--- Given data Enclosed Below ---

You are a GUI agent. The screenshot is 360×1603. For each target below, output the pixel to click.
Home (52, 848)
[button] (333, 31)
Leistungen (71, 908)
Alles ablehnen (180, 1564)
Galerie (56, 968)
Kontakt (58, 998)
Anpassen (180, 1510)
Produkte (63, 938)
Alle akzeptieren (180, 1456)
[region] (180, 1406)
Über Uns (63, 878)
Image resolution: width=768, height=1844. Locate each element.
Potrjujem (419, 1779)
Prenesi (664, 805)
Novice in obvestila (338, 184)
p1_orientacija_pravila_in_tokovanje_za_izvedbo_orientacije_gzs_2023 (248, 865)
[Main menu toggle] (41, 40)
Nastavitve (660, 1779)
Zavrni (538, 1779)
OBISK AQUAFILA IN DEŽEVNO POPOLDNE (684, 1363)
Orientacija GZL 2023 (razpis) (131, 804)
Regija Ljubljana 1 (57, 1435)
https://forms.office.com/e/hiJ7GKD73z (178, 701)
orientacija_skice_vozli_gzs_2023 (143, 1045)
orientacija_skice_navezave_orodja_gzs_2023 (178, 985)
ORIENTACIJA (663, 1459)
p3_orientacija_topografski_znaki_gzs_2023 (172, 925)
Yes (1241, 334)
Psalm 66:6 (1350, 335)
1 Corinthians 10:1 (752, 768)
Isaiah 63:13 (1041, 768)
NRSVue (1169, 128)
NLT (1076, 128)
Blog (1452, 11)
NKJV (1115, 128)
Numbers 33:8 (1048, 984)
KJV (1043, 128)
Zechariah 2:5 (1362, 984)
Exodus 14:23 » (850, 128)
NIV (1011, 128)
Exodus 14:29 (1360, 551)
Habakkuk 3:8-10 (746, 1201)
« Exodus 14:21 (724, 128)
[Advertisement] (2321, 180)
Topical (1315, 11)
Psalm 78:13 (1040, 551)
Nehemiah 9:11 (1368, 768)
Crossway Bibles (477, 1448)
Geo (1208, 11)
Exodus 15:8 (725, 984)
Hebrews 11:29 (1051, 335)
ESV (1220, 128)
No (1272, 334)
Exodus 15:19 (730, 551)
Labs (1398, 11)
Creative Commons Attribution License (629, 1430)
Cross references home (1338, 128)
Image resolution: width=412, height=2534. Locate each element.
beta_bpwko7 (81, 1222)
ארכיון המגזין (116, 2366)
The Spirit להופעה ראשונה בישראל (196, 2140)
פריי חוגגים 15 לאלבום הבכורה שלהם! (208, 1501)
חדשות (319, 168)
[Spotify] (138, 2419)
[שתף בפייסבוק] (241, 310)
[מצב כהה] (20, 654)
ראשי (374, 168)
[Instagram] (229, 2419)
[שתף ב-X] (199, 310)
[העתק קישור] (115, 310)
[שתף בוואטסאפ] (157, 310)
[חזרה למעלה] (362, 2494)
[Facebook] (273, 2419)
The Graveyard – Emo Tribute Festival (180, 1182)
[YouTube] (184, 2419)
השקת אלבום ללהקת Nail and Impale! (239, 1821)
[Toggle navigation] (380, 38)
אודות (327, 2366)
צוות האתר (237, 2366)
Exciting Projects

--- End of Enclosed Given data ---

◆ Work to complete
All that belongs in your answer is the stretch of entries above from the line with "The Spirit להופעה ראשונה בישראל (196, 2140)" through the line with "אודות (327, 2366)", printed exactly.

◆ Result for this exercise
The Spirit להופעה ראשונה בישראל (196, 2140)
פריי חוגגים 15 לאלבום הבכורה שלהם! (208, 1501)
חדשות (319, 168)
[Spotify] (138, 2419)
[שתף בפייסבוק] (241, 310)
[מצב כהה] (20, 654)
ראשי (374, 168)
[Instagram] (229, 2419)
[שתף ב-X] (199, 310)
[העתק קישור] (115, 310)
[שתף בוואטסאפ] (157, 310)
[חזרה למעלה] (362, 2494)
[Facebook] (273, 2419)
The Graveyard – Emo Tribute Festival (180, 1182)
[YouTube] (184, 2419)
השקת אלבום ללהקת Nail and Impale! (239, 1821)
[Toggle navigation] (380, 38)
אודות (327, 2366)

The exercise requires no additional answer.